Nicht jede Form der Mitarbeiterbeteiligung dürfte aber für alle Konstellationen passend sein. So besteht zwar die Möglichkeit, für den Unternehmenserfolg zentrale Mitarbeiter unmittelbar durch die unentgeltliche oder vergünstigte Gewährung von Anteilen an der Gesellschaft zu beteiligen. Der Mitarbeiter nimmt dann zukünftig durch Gewinnausschüttungen und im Falle einer Wertsteigerung bei Veräußerung seines Anteils unmittelbar am Unternehmenserfolg teil. Die eigentliche Anteilsgewährung unterliegt nach aktueller Rechtslage im Zeitpunkt des Erwerbs (der Gewährung der Rechte) jedoch der Lohnsteuer; dies jedenfalls insoweit, als der tatsächliche Wert der gewährten Anteile den von dem betreffenden Mitarbeiter zu zahlenden Kaufpreis oder die von ihm zu leistende Einlage übersteigt. Darüber hinaus dürfte es in vielen Fällen aus Sicht des Unternehmens nicht gewollt sein, einem (ggf. neuen) Mitarbeiter die Mitsprache- und Informationsrechte zu gewähren, die mit einer echten Anteilseignerschaft verbunden sind. Regelmäßig wird außerdem vereinbart, dass der Mitarbeiter bei Ausscheiden aus dem Unternehmen seine Anteile wieder abgeben muss, ggf. gegen Zahlung einer (gedeckelten) Abfindung. Hieraus ergeben sich unter Umständen erneut unerwünschte Einkommensteuerfolgen. Bei der GmbH müssen zudem sowohl der Anteilserwerb wie auch eine etwaige Rückübertragung notariell beurkundet werden, was weitere Kosten auslöst. Die Direktbeteiligung ist daher gerade für Start-ups häufig nicht das Mittel der Wahl.

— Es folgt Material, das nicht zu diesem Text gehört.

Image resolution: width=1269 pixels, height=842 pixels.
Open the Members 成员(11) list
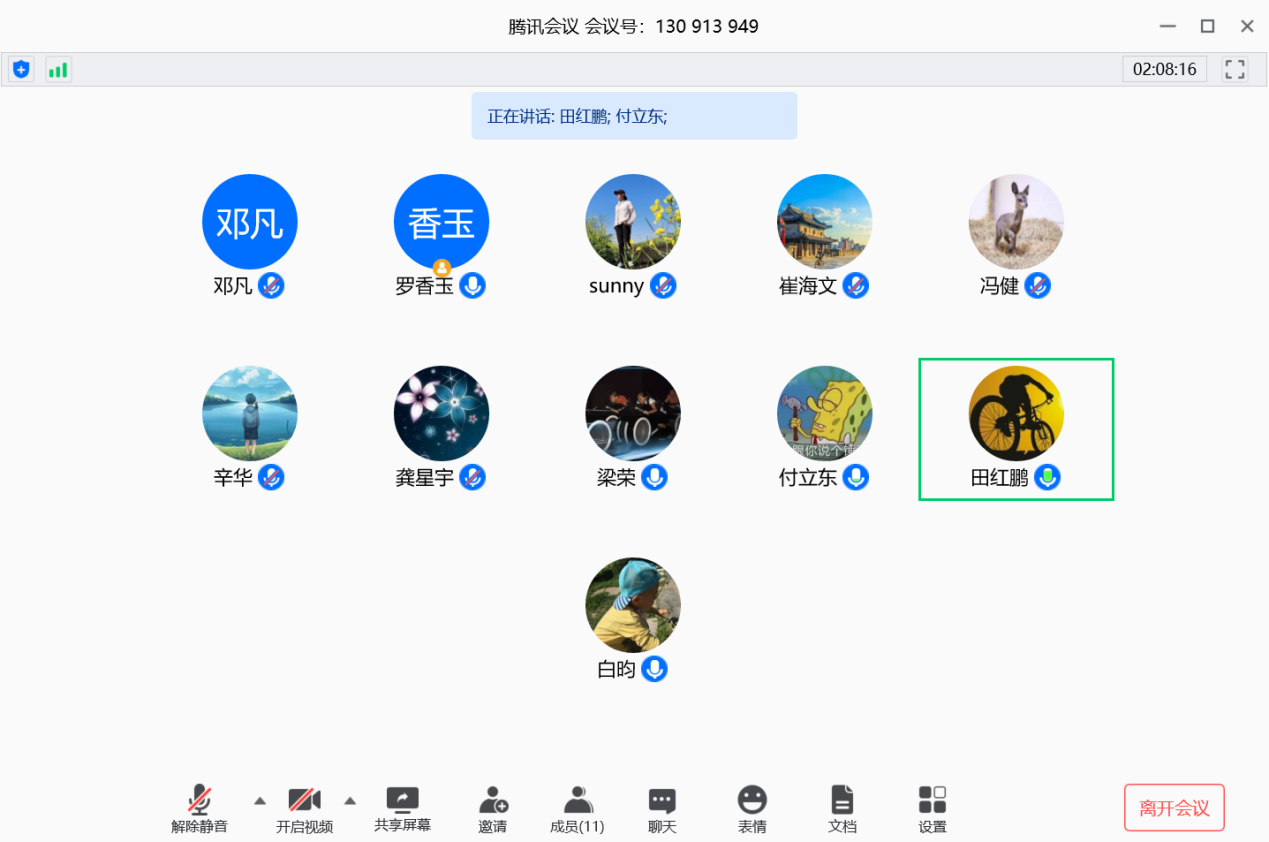[577, 808]
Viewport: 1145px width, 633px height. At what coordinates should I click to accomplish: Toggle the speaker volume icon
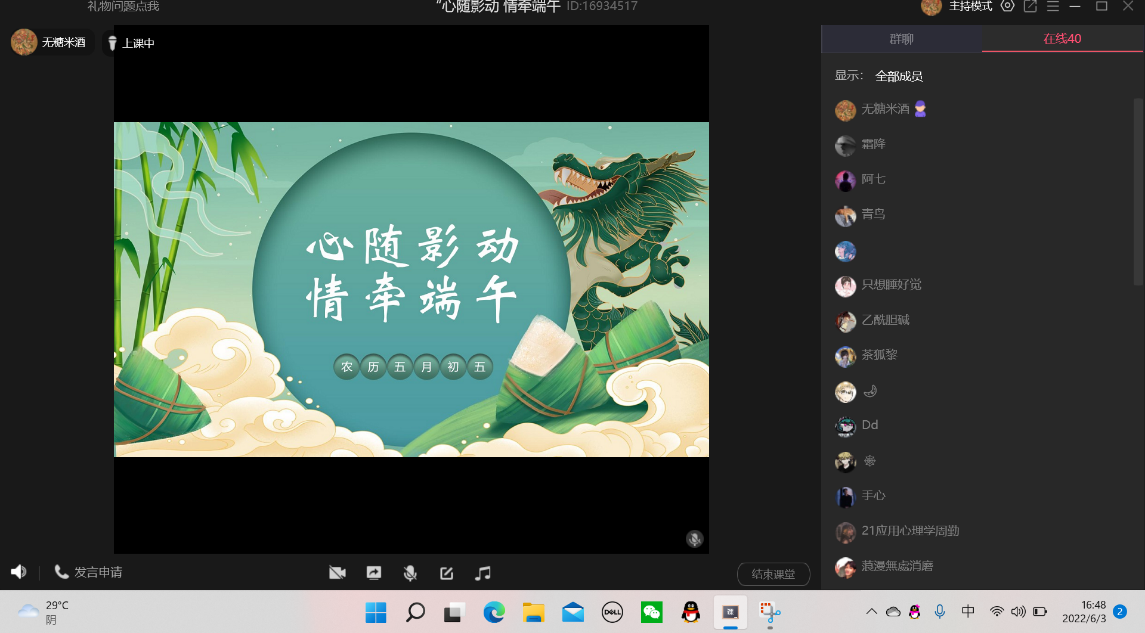(18, 572)
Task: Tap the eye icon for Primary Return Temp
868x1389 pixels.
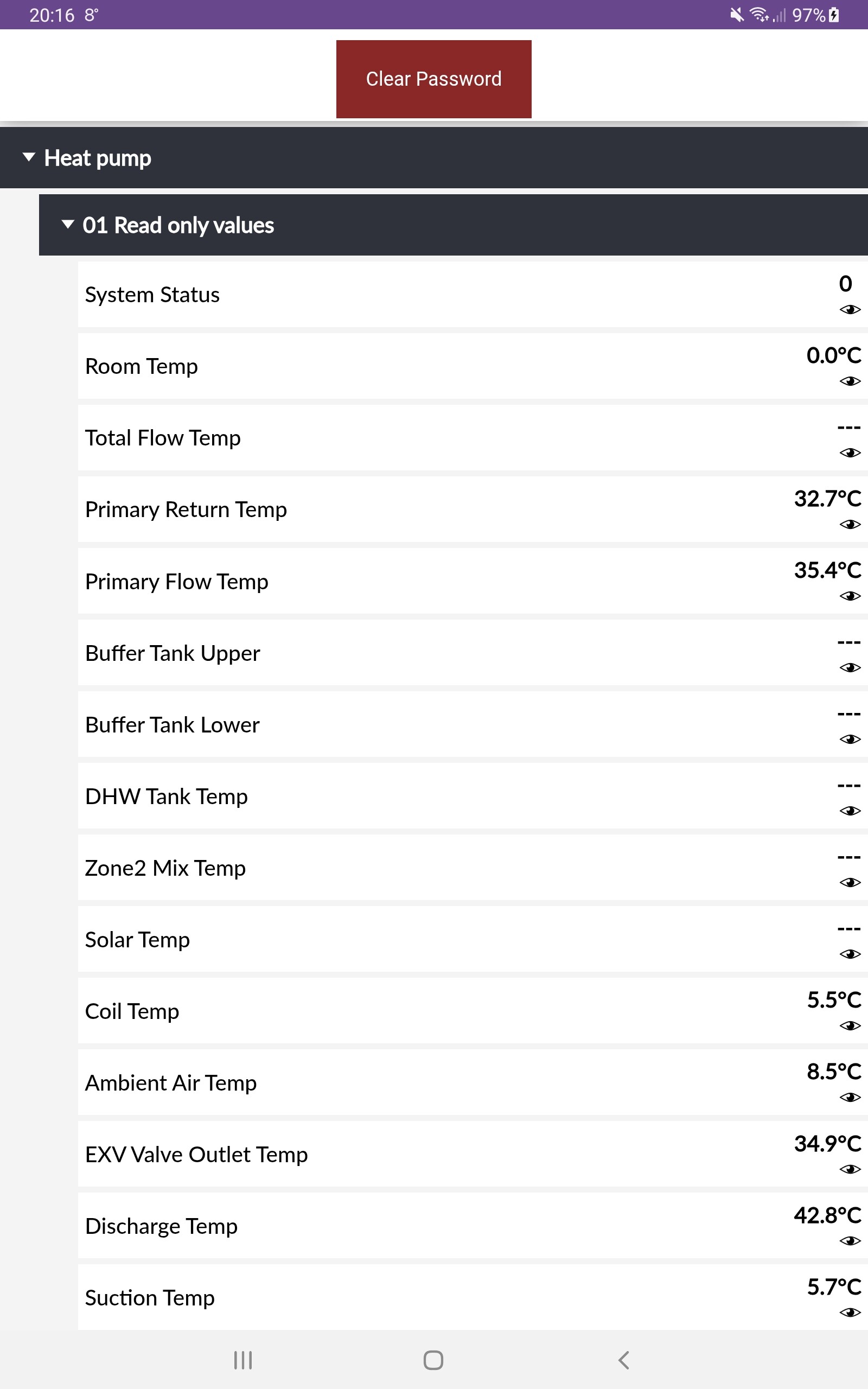Action: pos(850,525)
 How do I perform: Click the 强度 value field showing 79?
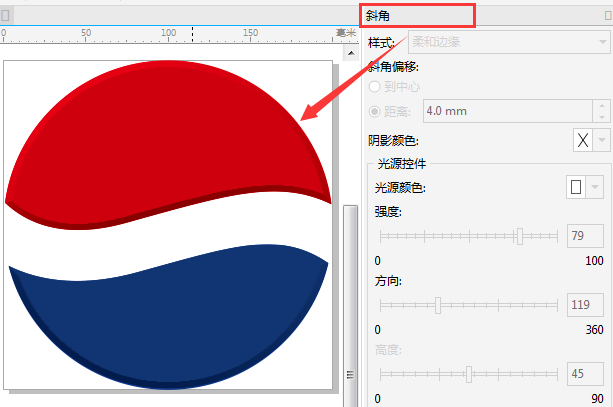pos(585,236)
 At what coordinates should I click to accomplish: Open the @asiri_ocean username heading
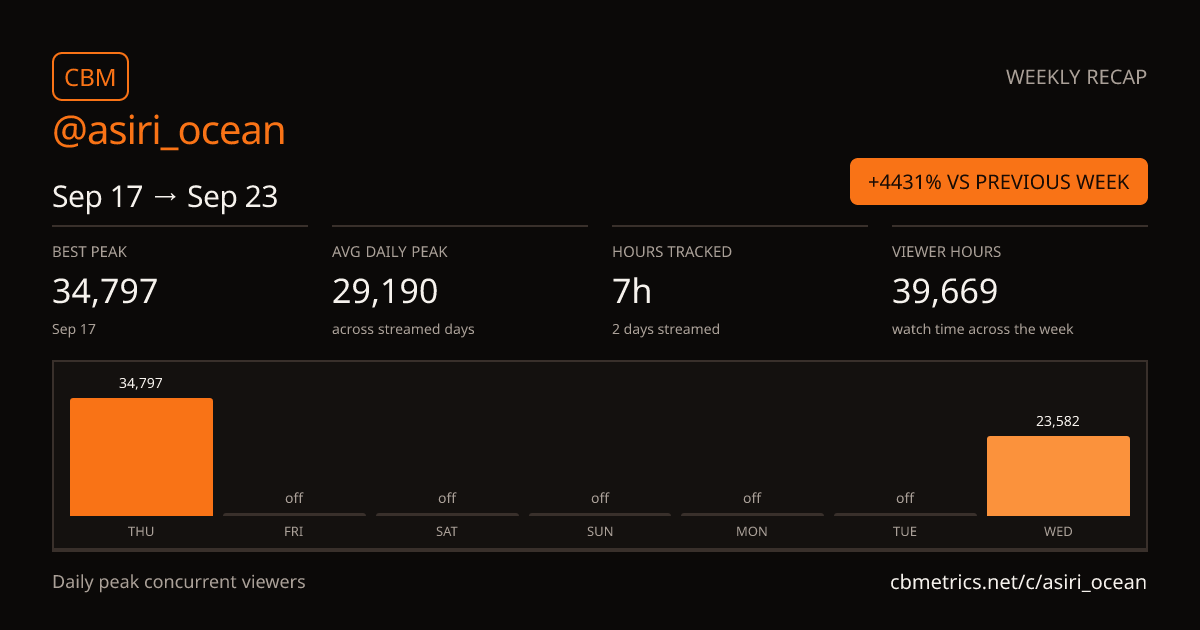click(169, 131)
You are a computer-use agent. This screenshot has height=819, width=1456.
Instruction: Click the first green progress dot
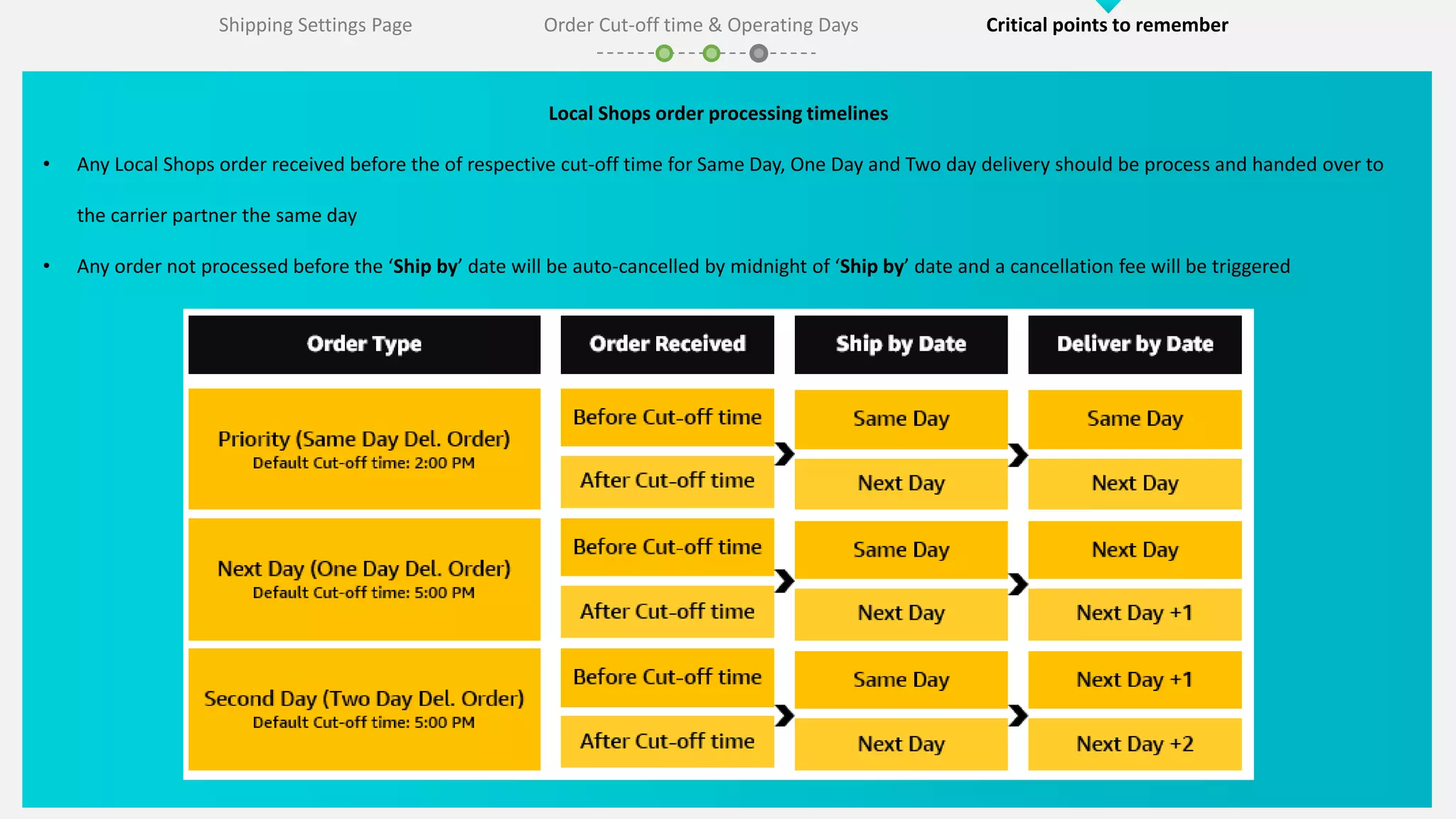point(664,53)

Um wenigstens einige Nachteile der Direktbeteiligung zu vermeiden, wird im Rahmen eines sog. ESOP (Employee Stock Option Plan) häufig der Weg über die Gewährung von Anteilsoptionen gewählt. Die Absicherung der Call-Option erfolgt üblicherweise durch die Ausnutzung eines genehmigten Kapitals oder durch schuldrechtliche Vereinbarung (Stimmbindungsvereinbarung) zwischen den Gesellschaftern. Darin verpflichten sich die Gesellschafter, eine Kapitalerhöhung zur Ausgabe von Anteilen an den Optionsberechtigten für den Fall zu beschließen, dass die vereinbarten Bedingungen eintreten (z.B. bei Erreichen bestimmter Ziele oder einer gewissen Unternehmenszugehörigkeit). Die Vorteile, insbesondere auch für die GmbH, liegen auf der Hand: Im Zeitpunkt des Abschlusses der Optionsvereinbarung ist keine notarielle Beurkundung erforderlich. Der lohnsteuerpflichtige geldwerte Vorteil auf Seiten des Mitarbeiters entsteht regelmäßig erst mit Ausübung der Option. Die Option kann dabei sowohl mit einer bestimmten Laufzeit (z.B. erst nach Ablauf einer Vesting-Periode) oder auf den Exit gewährt werden.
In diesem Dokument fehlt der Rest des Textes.